_About this exercise:_ Search the records below for "Image resolution: width=886". Return that line and all remaining lines exactly.

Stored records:
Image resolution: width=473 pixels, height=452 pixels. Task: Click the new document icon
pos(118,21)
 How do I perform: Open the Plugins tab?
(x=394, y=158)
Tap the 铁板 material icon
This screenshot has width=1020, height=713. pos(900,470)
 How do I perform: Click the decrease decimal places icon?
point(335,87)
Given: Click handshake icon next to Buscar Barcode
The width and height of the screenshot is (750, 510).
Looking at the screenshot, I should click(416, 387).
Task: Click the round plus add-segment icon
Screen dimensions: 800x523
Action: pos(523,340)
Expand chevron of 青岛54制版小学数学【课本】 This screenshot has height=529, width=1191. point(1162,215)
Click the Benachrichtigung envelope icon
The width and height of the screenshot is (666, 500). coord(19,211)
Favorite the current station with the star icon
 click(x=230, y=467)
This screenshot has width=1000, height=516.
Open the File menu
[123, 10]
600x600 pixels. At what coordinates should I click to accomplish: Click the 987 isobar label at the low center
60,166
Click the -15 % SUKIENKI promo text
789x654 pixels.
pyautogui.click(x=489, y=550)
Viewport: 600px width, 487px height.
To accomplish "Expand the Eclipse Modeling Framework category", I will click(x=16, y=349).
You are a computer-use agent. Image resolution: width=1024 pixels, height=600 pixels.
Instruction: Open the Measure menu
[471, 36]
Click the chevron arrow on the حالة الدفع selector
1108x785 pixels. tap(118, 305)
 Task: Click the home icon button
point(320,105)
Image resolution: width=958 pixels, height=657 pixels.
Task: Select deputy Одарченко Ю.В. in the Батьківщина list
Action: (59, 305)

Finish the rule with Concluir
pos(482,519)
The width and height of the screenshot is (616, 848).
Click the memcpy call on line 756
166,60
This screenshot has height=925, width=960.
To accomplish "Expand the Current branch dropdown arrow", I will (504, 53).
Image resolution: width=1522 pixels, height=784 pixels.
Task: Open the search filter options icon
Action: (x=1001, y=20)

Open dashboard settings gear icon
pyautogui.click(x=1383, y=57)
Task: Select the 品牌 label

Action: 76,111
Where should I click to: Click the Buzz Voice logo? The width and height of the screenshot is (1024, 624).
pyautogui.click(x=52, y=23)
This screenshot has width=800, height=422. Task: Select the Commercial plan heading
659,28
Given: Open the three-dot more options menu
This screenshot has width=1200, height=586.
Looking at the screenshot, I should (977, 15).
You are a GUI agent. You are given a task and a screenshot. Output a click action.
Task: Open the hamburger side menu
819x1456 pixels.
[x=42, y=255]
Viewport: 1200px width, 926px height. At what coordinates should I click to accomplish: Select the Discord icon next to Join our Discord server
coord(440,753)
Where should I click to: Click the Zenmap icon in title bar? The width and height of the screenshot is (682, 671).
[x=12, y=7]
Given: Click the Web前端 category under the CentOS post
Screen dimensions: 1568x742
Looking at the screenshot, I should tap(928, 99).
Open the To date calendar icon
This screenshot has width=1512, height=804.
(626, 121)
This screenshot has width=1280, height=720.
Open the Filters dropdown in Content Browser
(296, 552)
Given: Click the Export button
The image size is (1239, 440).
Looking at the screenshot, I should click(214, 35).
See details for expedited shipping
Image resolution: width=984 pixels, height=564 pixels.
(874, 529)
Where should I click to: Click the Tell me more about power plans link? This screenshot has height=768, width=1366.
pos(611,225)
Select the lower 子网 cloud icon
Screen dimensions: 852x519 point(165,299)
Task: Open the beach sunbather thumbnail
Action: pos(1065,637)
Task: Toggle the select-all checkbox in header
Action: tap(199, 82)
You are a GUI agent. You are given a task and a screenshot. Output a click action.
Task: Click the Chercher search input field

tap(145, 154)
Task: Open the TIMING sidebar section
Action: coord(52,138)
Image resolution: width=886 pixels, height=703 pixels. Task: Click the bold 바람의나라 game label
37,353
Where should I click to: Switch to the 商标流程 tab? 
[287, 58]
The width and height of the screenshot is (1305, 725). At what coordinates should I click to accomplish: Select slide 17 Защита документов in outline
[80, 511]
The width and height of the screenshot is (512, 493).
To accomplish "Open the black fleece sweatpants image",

_Solution below:_
Image resolution: width=886 pixels, height=703 pixels. Task: Click the bold 바람의나라 game label
37,353
Where should I click to: Switch to the 商标流程 tab? 
[287, 58]
The width and height of the screenshot is (1305, 725). At what coordinates should I click to accomplish: Select slide 17 Защита документов in outline
[80, 511]
The width and height of the screenshot is (512, 493).
To accomplish "Open the black fleece sweatpants image",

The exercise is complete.